Saturday, August 15, 2009


This recipe serves 6

For custard:
6 green cardamon pods
1 cup heavy cream
1 cup half & half
1 tablespoon of chai liquid tea
1 tablespoon loose-leaf Darjeeling or Earl Grey tea
1 cinnamon stick (about an inch)broken in half
5 whole cloves
1 inch piece fresh ginger, peeled and chopped
4 black peppercorns
1 egg plus 3 egg yolks
Quarter cup sugar
Quarter cup light brown sugar
zest one lemon

For Whipped Cream:
1 cup heavy cream
4 teaspoons sugar
eighth teaspoon garam masala - Garam masala is a blend of many different dried spices
obtained from the international aisle of most supermarkets, or Indian food stores.

Preheat oven to 325F. Line a 13-9-2 baking dish with a dish towel. Place 6 ramekin dishes in baking dish. Set aside.

Using a a pestle and mortar pound cardamom pods to break open their shells (can use the flat side of a chef's knife) Place cream, half & half, tea,liquid chai, cinnamon, cloves, ginger and cardamom seeds and pod in a medium saucepan. Bring to boil. Remove from heat. Cover and steep 15 minutes. Strain into medium bowl. Set aside.
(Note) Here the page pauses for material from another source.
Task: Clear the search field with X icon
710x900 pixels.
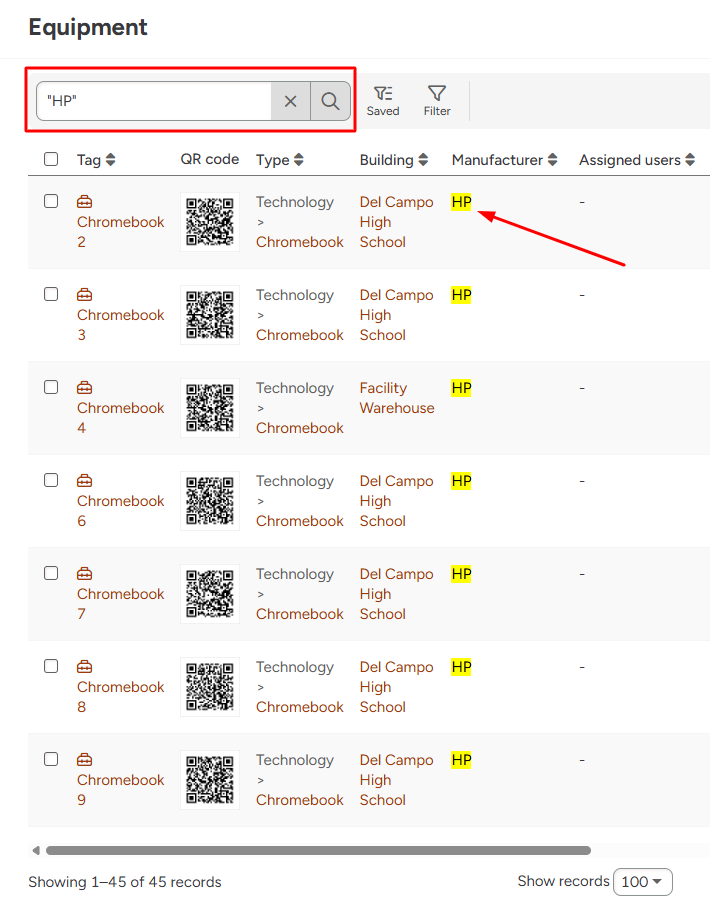Action: point(290,101)
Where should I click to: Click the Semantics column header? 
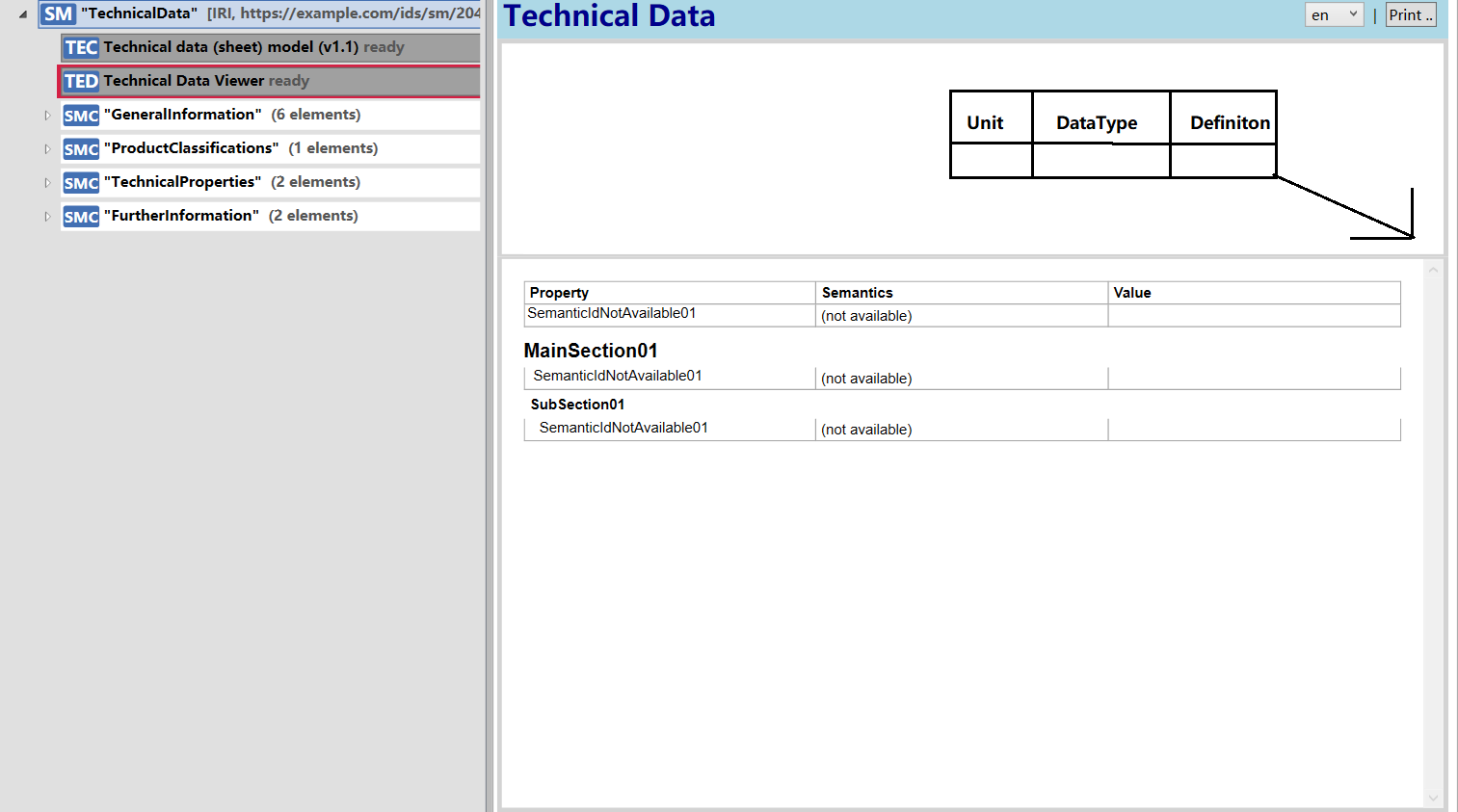coord(856,292)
Beat together egg, egg yolks, sugars, lemon zest at high speed of electric mixer until mixture thickens and becomes pale gold in color.

Reduce speed to low. Slowly add infused cream to egg mixture. Divide between ramekins.
Place baking dish in oven. Pour water into baking dish until it reaches half way up sides of ramekins. Cover pan with foil. Poke a few holes in foil to allow steam to escape. Bake until custards are just set. The centers should still jiggle.

Using tongs remove ramekins from baking dish and cool on a wire rack.

Remove baking dish from oven when cool.

Transfer ramekins to refrigerator until chilled.

Just before serving: In a bowl of standing mixer, or using an electric hand-mixer, beat together heavy cream, sugar and garam masala until stiff peaks form. Spoon a dollop of spiced, whipped cream on top of each chilled custard. Serve immediately.

These are absolutely delicious and well worth the effort.